GIVEN TEXT >>
***
I see what you’re saying, but I stand by my possibly self-contradictory statement. I’m not trying to shame him for his appearance. I’m trying to shame him for bullying other people based on appearance, and for considering himself the epitome of male hotness when he clearly looks like a moldy barrel of dog food.
@Axecalibur
Can’t sleep because this stupid planet has decided that a day is 24 hours instead of the much more reasonable 30 hour cycle that my body has opted for. I just need to hold out for one more week and then the jetlag should reset the whole system for me.
Gert,
You don’t need to give him a reasonable critique. Go ahead and name call. You don’t need to do splash damage to innocent bystanders in the process. You certainly don’t need to double down on the “fat blob” insult. The polite thing to do would be to stop using fat as an insult. Especially in a dehumanizing way.
Don’t call fat people “blobs” as though we are not fully formed humans. It’s shitty.
Seriously, stop.
Also, being 40 isn’t a bad thing to be or to look like, so being appalled and disgusted that someone looks 40 …not cool.
@Lea
I specifically said there’s no shame in looking 40ish or being in your 40s. I’m curious as to whether it really could be true that Forney is 26-28. If so, he doesn’t look like any 26 year old I’ve ever met. It would be a huge surprise, is what I’m saying. Also somewhat of a relief. Maybe he still has time to grow out of this extended temper tantrum. I’m not holding my breath though.
I suppose I should go ask him straight to the perfectly flat surface where his face should be. I need to know if he’s a childish old man or an old child.
*imagine an ascii image of a big thumbs down*
@IP
Timezones, yo…
Anyway, and this is weird, but it’s a little funny to see you refer to yourself as fat. I have a habit of building mental images of people, and, in my mind, you looked kinda like this
http://media11.break.com/@@www.thegloss.com@@/wp-content/uploads/sites/3/2012/09/Johan_Gevalia_Swedish_Fika_420x294.jpg
Now I can’t stop thinking of a chubby Swede, wooing women with the power of his accent and ground Arabica beans. I’m tickled pink about it 😛
Mammotheers. Maybe my judgement is impaired from cat induced headaches and sleep deprivation. I’m gonna just apologize for my roast of Matt the garbage human. His looks aren’t the reason why he’s garbage. His overall appearance is just ironic considering he’s so obsessed with the looks of other people. I’d say I hope for his sake that he has a great personality, but we already know he doesn’t.
I am genuinely curious about his age though.
@Axe – holy crap, that’s MY mental picture of IP, too!! Or, it was 😛
Speaking of Milo Y., he’s been on TV here a bit lately and apparently even our very conservative commentators seem to find him a bit baffling. One clip of him talking about how gays are natural libertarians caused some confusion; he was extremely twitchy and weird, and some viewers mistook him for a local comedian in a bad wig 🙂 🙂
I’d never actually heard him speak before and it was … interesting. I must admit I was expecting something much more polished and smooth.
***
GIVEN DATA >>
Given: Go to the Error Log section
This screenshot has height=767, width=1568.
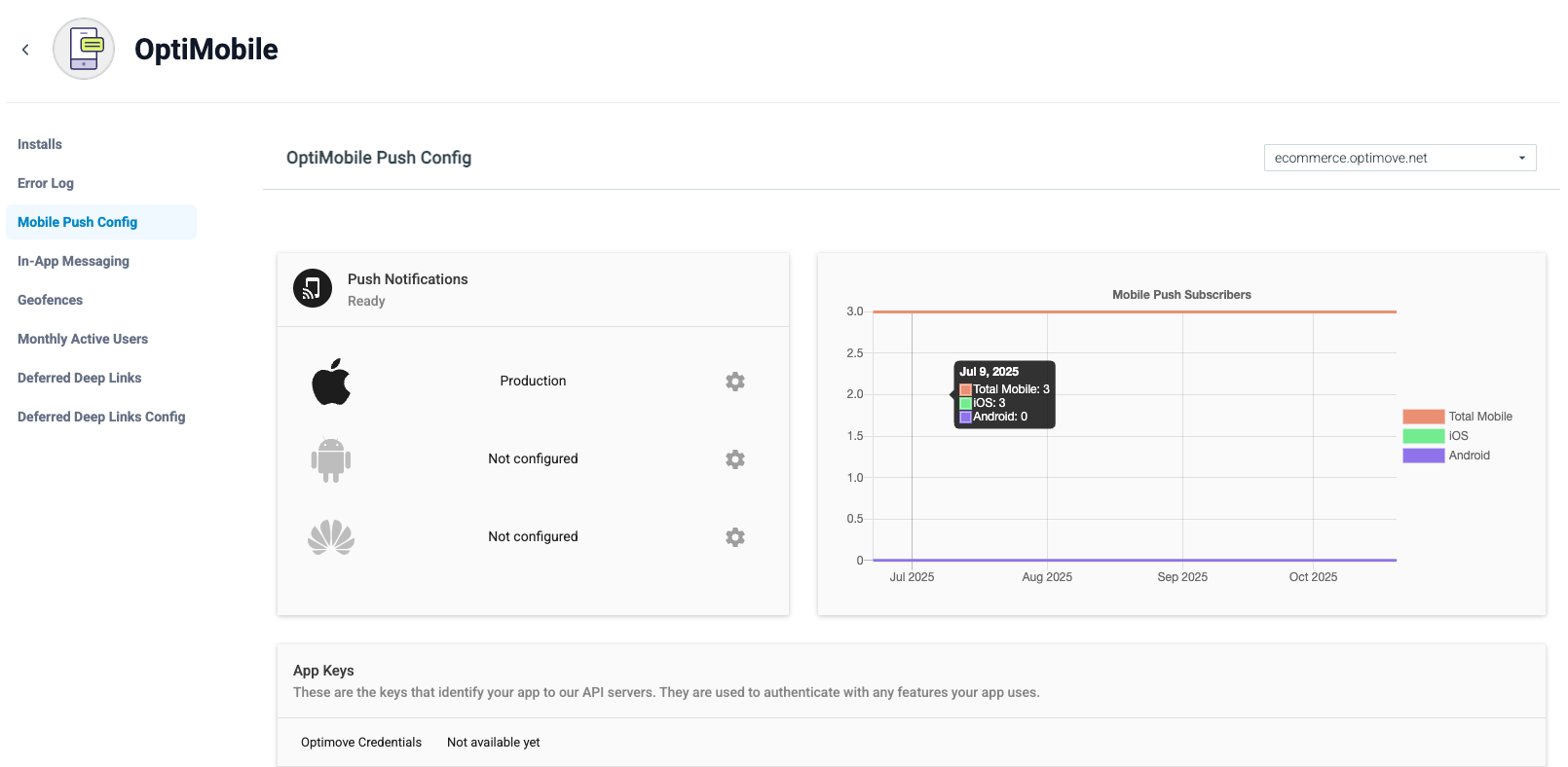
***
SHORT EXERCISE 1 >>
Reproduce the comment thread text between "Seriously, stop." and "my breath though.", inclusive.
SHORT EXERCISE 2 >>
In the comment thread, how long is the daily cycle that the sleepless commenter says their body has adopted?
SHORT EXERCISE 3 >>
Extend the comment thread, starting right after its last sentence.

OUTPUT 1 >>
Seriously, stop.
Also, being 40 isn’t a bad thing to be or to look like, so being appalled and disgusted that someone looks 40 …not cool.
@Lea
I specifically said there’s no shame in looking 40ish or being in your 40s. I’m curious as to whether it really could be true that Forney is 26-28. If so, he doesn’t look like any 26 year old I’ve ever met. It would be a huge surprise, is what I’m saying. Also somewhat of a relief. Maybe he still has time to grow out of this extended temper tantrum. I’m not holding my breath though.

OUTPUT 2 >>
A 30-hour cycle.

OUTPUT 3 >>
@Axecalibur
Woii. Nobody has ever looked less like me than that guy.
Imagine him, but fat. And with a reddish brown beard. And with a perfectly smooth bald head. And a t-shirt instead of that whole masquerade outfit. And thicker lips. And freckles. And paler skin. And glasses. And holding two cats. And drinking from a proper mug instead of that weird little cup. And lying down instead of sitting. And avoiding eye contact. And constantly stimming. And using a Tassimo single cup coffee maker. And also I don’t have an accent. :p
Ta-dah.
When I read the “etc.” that Forney stuck on his list of “sexual deviants,” I couldn’t help but see the entire rant as projection because he could just as easily have included rapists and PUAs.
Third attempt at sleep. See you in tomorrowland!!!!!
@Subtract Hominem
I almost wish he had, that way they can ERP the tribalistic tendencies they seem so enamored with on each other.
I felt a great disturbance in the Net, as if millions of voices suddenly cried out “false flag”, and were suddenly silenced. I fear something funny has happened
@IP
So, every dwarf from every fantasy thing ever? But, like, tall and shit?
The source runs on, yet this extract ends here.